*Data extracts*
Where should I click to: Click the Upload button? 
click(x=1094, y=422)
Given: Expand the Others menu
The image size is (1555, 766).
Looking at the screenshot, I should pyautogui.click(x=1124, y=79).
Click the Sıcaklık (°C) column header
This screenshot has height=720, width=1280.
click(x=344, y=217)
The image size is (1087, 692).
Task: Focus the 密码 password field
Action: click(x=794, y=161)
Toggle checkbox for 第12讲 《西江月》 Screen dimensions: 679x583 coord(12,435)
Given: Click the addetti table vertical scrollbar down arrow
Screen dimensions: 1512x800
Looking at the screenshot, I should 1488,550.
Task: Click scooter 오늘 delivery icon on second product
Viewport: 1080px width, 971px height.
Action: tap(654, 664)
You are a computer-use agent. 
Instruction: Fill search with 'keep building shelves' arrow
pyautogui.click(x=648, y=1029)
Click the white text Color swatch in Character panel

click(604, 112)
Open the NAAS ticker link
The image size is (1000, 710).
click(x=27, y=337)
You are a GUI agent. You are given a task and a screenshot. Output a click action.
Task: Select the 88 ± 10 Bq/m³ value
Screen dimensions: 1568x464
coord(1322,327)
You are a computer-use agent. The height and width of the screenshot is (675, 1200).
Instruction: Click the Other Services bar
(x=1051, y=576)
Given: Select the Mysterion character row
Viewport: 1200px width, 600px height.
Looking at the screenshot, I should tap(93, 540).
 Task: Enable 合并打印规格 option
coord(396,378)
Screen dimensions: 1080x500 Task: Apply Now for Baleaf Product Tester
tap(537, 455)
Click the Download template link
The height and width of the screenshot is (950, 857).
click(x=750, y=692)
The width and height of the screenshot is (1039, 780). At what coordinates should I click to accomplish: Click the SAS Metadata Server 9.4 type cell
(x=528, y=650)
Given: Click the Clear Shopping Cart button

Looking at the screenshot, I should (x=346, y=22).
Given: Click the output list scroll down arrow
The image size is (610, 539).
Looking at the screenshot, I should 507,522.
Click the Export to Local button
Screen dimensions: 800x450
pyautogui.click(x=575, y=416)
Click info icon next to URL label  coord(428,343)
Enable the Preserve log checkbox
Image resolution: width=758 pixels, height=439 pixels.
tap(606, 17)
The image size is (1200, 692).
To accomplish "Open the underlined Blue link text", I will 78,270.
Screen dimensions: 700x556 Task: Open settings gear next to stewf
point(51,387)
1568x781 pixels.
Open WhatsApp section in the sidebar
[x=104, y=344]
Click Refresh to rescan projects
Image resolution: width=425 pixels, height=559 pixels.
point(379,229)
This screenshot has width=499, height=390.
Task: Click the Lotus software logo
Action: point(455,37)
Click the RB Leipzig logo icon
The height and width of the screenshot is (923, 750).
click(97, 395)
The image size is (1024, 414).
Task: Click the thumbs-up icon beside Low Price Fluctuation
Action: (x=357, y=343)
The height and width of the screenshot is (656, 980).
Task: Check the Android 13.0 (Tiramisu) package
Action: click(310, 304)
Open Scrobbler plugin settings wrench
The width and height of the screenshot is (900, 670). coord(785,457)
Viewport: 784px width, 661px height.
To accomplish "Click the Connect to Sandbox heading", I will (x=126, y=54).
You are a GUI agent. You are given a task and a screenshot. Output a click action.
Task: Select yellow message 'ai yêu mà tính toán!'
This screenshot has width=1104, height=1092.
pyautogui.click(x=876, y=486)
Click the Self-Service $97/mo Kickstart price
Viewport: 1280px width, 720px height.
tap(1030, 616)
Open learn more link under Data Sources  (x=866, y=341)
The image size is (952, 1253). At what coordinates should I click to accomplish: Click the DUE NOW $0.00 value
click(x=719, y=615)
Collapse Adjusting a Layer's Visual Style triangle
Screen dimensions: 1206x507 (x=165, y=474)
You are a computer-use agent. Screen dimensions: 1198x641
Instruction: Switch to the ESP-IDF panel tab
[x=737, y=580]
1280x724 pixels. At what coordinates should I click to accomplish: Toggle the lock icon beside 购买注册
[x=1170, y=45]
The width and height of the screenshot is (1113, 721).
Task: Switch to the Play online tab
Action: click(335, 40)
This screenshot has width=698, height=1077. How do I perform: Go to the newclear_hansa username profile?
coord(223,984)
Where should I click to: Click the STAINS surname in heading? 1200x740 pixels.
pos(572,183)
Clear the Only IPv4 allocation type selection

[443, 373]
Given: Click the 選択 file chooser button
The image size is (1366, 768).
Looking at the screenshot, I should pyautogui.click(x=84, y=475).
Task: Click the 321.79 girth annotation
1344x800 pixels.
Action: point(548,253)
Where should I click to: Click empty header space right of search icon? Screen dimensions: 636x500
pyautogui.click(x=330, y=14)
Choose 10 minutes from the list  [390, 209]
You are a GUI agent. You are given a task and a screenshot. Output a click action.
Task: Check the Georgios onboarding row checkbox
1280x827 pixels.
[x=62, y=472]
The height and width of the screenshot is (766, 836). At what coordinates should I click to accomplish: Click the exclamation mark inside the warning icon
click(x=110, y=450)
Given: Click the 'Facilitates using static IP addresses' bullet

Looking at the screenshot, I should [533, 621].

*Task to carry out*
All lines of the records above that contain the word "computer" are to be copied out.

*Task solution*
You are a computer-use agent. 
You are a computer-use agent. The height and width of the screenshot is (675, 1200).
You are a computer-use agent. Screen dimensions: 1198x641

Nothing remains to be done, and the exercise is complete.